コックスだけとかラセットのみの単品種ストレートのりんごジュースを飲むとりんごジュース観がかわります。りんごそのものの味と風味が鼻と口蓋から沁み渡る。値段が張るのは1リットルの果汁を搾り取るのに使われるりんごの数を考えると致し方あるまい。ジュースたちはおんぼろ納屋の一角で古色蒼然とした圧搾機で文字通り押し絞られ、酸化防止剤なんて入っていないから数日で色が変わります。牛乳のカートンみたいな冴えないプラスチックボトル入りで大量消費ルートには乗らない商品。色つきのガラスボトルに入れてお洒落ななラベルを貼り、高級ブランド化またはヘルシーブランド路線を確立し、オンラインショップや高級グローサリーショップで売る商売もありでしょうが、地道にローカルのファーマーズマーケットなどに出店している正統派ぶりに好感をおぼえます。とはいえ、実際のところは資金と人的資源の不足が理由なんででょうね。
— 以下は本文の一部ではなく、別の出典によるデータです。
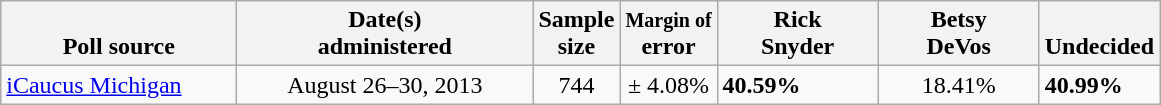
Margin oferror [668, 34]
744 [576, 85]
Samplesize [576, 34]
Date(s)administered [385, 34]
40.59% [798, 85]
18.41% [958, 85]
RickSnyder [798, 34]
Undecided [1099, 34]
± 4.08% [668, 85]
iCaucus Michigan [119, 85]
40.99% [1099, 85]
BetsyDeVos [958, 34]
August 26–30, 2013 [385, 85]
Poll source [119, 34]
For the text-containing cell, return its midpoint in (x, y) coordinate format. 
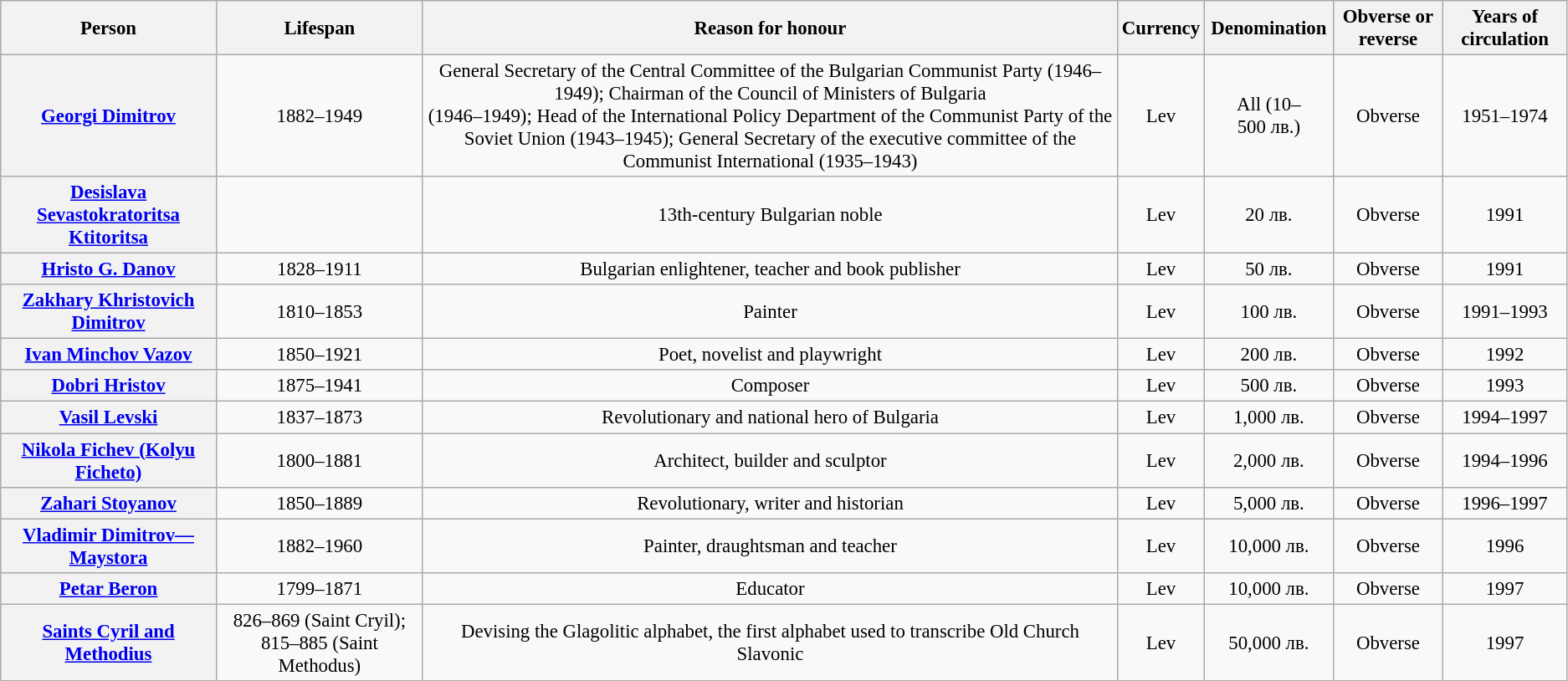
1850–1921 (320, 355)
Person (109, 28)
Painter, draughtsman and teacher (770, 546)
Poet, novelist and playwright (770, 355)
1799–1871 (320, 588)
5,000 лв. (1268, 503)
Lifespan (320, 28)
50,000 лв. (1268, 643)
Bulgarian enlightener, teacher and book publisher (770, 269)
Zakhary Khristovich Dimitrov (109, 311)
1875–1941 (320, 386)
Ivan Minchov Vazov (109, 355)
1837–1873 (320, 418)
Petar Beron (109, 588)
1991–1993 (1505, 311)
1996–1997 (1505, 503)
1994–1996 (1505, 460)
Composer (770, 386)
Denomination (1268, 28)
1993 (1505, 386)
100 лв. (1268, 311)
1800–1881 (320, 460)
13th-century Bulgarian noble (770, 215)
Reason for honour (770, 28)
Currency (1161, 28)
Saints Cyril and Methodius (109, 643)
Vladimir Dimitrov—Maystora (109, 546)
826–869 (Saint Cryil); 815–885 (Saint Methodus) (320, 643)
Hristo G. Danov (109, 269)
1882–1960 (320, 546)
1,000 лв. (1268, 418)
Devising the Glagolitic alphabet, the first alphabet used to transcribe Old Church Slavonic (770, 643)
Revolutionary, writer and historian (770, 503)
Nikola Fichev (Kolyu Ficheto) (109, 460)
1882–1949 (320, 116)
Obverse or reverse (1387, 28)
Revolutionary and national hero of Bulgaria (770, 418)
Dobri Hristov (109, 386)
50 лв. (1268, 269)
200 лв. (1268, 355)
Architect, builder and sculptor (770, 460)
20 лв. (1268, 215)
Educator (770, 588)
Years of circulation (1505, 28)
Desislava Sevastokratoritsa Ktitoritsa (109, 215)
1996 (1505, 546)
1850–1889 (320, 503)
500 лв. (1268, 386)
2,000 лв. (1268, 460)
All (10–500 лв.) (1268, 116)
1994–1997 (1505, 418)
Painter (770, 311)
Georgi Dimitrov (109, 116)
1810–1853 (320, 311)
1828–1911 (320, 269)
Zahari Stoyanov (109, 503)
1992 (1505, 355)
1951–1974 (1505, 116)
Vasil Levski (109, 418)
外国産の流入のおかげで、イギリスのりんご農家の数は減る一方。ヨーロッパの他の国(特にフランス)は労働費が安いわけではないけれ、過剰生産で価格が下落した場合は農家に助成金がでるなど農業保護政策の恩恵を受けているらしい。りんご作りのメッカであるケントの大規模農園に比べると、近所の果樹園は収益率が低そうだけど、ぜひがんばってほしいものです。

IMG_4212おかげでりんごを使ったお菓子のレシピがかなり集まり、こういうグッズも常備。一番上のりんごのセミヌード写真はこの皮むき機によるもので、残念ながらわたしの達人的包丁さばきの結果ではありません。

2 コメント

  1. 「いろんなものが流れてくる人々にくっついてやってくる」ってフレーズ、いいなあ。

    りんごといえば、昔スーパーで青りんごとプラムと白ワインを買って、
    ハムステッド・ヒースで寝っころがりながら、齧っていたのを思い出しました。

    果樹園のある暮らし、確かにロンドンにはないですね~、
    青りんごが好きだったなあ、林檎というと赤のイメージなもので、
    青りんごを食べるのがなんだか嬉しかった記憶があります。

    りんごの皮むき機、便利だ!デザインもオシャレ!
    オシャレといったら、一枚目の写真もオシャレですね~。
    広告にも使えちゃいそう。

    そうそう、美しい日本語といえば、中勘助の『銀の匙』が好きです。

    • 森のくまさん

      ハムステッドでピクニックはいいですねー。イギリスのりんごは小ぶりだから丸かじりしやすいので公園向き。
      銀の匙はほんとうによさそうですね。試し読みしたら漱石の草枕を思い出しました。アマゾンでまとめてオーダーしようと思うので、何冊かおすすめをよろしく!